**What the task requires**
Your reply should consist solely of the lines from the one containing "This screenshot has width=1021, height=608." through the end of the data, restated word for word.

==*==

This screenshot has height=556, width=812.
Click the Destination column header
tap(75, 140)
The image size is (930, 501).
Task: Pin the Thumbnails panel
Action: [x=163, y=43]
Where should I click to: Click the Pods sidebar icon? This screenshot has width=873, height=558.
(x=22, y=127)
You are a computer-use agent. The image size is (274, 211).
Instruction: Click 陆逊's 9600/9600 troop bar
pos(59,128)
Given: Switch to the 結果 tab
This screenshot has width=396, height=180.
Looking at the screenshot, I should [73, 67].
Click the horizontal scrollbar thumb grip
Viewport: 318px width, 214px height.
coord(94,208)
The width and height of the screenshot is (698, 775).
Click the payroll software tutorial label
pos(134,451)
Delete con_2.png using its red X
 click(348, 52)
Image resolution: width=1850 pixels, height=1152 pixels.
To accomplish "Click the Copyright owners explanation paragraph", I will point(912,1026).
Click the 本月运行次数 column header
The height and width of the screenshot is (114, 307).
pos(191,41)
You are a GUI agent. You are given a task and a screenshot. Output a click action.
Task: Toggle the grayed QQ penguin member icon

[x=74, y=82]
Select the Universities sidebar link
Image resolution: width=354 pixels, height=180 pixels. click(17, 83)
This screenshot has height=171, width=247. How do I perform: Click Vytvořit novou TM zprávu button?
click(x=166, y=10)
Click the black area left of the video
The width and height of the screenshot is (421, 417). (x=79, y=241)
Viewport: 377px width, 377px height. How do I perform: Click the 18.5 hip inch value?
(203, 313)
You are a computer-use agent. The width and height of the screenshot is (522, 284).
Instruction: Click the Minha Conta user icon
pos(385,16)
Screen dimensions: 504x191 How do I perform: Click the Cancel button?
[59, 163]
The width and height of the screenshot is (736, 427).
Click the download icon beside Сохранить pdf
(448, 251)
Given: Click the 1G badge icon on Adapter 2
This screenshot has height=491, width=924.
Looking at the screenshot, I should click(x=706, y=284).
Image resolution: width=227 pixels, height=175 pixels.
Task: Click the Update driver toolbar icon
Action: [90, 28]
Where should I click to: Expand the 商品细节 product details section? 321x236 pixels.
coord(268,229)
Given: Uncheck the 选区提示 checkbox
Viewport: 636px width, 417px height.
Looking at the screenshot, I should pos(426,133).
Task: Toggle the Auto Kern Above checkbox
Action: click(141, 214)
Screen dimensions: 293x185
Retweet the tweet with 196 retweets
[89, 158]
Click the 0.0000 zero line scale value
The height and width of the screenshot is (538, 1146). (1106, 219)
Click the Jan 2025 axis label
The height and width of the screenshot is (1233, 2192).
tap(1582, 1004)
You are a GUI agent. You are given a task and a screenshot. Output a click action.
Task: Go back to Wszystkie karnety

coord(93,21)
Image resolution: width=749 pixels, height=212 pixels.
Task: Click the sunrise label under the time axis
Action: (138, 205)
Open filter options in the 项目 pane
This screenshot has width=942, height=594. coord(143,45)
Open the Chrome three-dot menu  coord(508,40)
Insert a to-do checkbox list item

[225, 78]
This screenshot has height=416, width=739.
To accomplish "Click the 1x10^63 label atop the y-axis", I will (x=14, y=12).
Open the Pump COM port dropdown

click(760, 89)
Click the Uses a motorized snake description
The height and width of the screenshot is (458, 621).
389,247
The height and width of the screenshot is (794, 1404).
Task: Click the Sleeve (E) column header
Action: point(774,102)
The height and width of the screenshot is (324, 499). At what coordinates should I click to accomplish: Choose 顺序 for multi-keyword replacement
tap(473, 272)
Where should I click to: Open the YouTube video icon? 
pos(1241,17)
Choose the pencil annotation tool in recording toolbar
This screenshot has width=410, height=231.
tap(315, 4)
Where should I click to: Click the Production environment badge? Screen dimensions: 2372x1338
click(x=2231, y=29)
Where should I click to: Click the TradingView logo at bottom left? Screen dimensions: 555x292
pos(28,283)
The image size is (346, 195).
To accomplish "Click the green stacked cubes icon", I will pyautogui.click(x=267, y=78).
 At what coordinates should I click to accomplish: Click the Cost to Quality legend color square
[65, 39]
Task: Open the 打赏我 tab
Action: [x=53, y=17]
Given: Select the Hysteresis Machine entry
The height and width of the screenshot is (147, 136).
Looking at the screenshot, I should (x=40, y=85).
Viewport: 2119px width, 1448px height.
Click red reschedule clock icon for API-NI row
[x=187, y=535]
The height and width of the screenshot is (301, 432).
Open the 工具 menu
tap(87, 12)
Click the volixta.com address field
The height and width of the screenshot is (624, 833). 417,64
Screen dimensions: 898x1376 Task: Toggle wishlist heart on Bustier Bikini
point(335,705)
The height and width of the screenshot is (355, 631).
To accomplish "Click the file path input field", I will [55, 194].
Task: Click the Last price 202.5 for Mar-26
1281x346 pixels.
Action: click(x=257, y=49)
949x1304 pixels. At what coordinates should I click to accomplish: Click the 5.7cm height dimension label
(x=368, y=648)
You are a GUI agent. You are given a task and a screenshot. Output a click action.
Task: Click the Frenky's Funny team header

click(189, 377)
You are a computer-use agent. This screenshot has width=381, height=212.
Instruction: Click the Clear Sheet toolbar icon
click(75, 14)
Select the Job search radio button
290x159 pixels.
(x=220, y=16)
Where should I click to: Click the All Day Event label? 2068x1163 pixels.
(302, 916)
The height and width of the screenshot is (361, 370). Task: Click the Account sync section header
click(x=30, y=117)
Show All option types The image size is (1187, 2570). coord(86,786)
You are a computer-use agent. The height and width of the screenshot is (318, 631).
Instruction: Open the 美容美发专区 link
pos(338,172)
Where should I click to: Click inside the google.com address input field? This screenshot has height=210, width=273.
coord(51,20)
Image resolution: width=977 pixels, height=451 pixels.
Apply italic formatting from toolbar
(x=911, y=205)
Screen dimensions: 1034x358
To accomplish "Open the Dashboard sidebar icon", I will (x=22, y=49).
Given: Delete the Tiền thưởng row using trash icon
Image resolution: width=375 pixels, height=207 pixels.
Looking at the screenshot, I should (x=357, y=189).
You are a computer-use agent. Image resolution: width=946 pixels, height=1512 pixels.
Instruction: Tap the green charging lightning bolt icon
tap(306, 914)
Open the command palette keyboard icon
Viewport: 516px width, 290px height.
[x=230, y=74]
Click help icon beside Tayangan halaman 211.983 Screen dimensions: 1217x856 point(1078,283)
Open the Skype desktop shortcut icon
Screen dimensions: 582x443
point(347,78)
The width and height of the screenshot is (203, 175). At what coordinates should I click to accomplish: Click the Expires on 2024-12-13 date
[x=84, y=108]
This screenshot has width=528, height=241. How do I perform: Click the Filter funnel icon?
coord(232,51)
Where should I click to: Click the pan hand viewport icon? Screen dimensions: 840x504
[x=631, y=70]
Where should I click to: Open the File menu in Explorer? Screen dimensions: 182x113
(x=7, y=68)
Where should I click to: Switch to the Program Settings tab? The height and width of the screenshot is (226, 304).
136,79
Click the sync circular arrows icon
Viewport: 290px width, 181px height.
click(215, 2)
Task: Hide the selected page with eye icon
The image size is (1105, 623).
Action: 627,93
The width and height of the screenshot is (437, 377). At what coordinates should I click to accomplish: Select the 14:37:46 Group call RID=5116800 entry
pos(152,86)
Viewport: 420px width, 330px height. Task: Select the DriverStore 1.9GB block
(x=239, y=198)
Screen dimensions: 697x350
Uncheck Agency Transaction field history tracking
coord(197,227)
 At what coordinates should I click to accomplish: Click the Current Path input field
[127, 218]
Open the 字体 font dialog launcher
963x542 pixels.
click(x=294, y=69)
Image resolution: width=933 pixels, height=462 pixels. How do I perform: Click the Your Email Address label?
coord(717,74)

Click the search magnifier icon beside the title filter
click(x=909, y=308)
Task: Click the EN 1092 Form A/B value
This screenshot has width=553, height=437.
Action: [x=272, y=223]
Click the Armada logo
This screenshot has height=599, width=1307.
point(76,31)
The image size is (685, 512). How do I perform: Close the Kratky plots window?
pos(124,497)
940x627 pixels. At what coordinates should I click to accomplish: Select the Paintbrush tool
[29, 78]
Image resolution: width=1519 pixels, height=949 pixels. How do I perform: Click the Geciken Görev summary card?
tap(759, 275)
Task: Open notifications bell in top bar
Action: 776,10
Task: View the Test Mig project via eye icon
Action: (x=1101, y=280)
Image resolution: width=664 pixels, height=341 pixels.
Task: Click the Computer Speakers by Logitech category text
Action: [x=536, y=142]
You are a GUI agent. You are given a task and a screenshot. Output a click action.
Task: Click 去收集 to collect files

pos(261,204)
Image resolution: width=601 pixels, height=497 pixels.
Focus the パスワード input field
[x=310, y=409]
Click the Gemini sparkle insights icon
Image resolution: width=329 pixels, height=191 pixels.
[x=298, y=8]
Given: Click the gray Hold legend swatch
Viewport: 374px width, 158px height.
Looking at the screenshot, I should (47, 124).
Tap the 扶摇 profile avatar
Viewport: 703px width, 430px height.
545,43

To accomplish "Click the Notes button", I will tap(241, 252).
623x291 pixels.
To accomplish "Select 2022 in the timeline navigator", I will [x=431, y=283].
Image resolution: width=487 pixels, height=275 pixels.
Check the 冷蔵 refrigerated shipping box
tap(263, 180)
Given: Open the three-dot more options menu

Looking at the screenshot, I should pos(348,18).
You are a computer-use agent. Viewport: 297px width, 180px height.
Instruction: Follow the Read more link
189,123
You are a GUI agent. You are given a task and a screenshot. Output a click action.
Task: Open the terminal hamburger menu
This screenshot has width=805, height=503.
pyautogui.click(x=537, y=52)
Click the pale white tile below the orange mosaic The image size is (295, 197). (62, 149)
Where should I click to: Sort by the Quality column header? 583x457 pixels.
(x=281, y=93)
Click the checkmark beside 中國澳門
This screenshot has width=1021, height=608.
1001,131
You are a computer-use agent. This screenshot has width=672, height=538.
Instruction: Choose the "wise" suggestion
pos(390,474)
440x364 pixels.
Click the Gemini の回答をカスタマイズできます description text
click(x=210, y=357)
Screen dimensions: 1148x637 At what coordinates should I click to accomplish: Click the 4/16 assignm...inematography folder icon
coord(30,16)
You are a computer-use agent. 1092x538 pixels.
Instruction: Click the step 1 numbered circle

==*==

**Written solution**
This screenshot has width=1021, height=608.
1001,131
You are a computer-use agent. This screenshot has width=672, height=538.
Instruction: Choose the "wise" suggestion
pos(390,474)
440x364 pixels.
Click the Gemini の回答をカスタマイズできます description text
click(x=210, y=357)
Screen dimensions: 1148x637 At what coordinates should I click to accomplish: Click the 4/16 assignm...inematography folder icon
coord(30,16)
You are a computer-use agent. 1092x538 pixels.
Instruction: Click the step 1 numbered circle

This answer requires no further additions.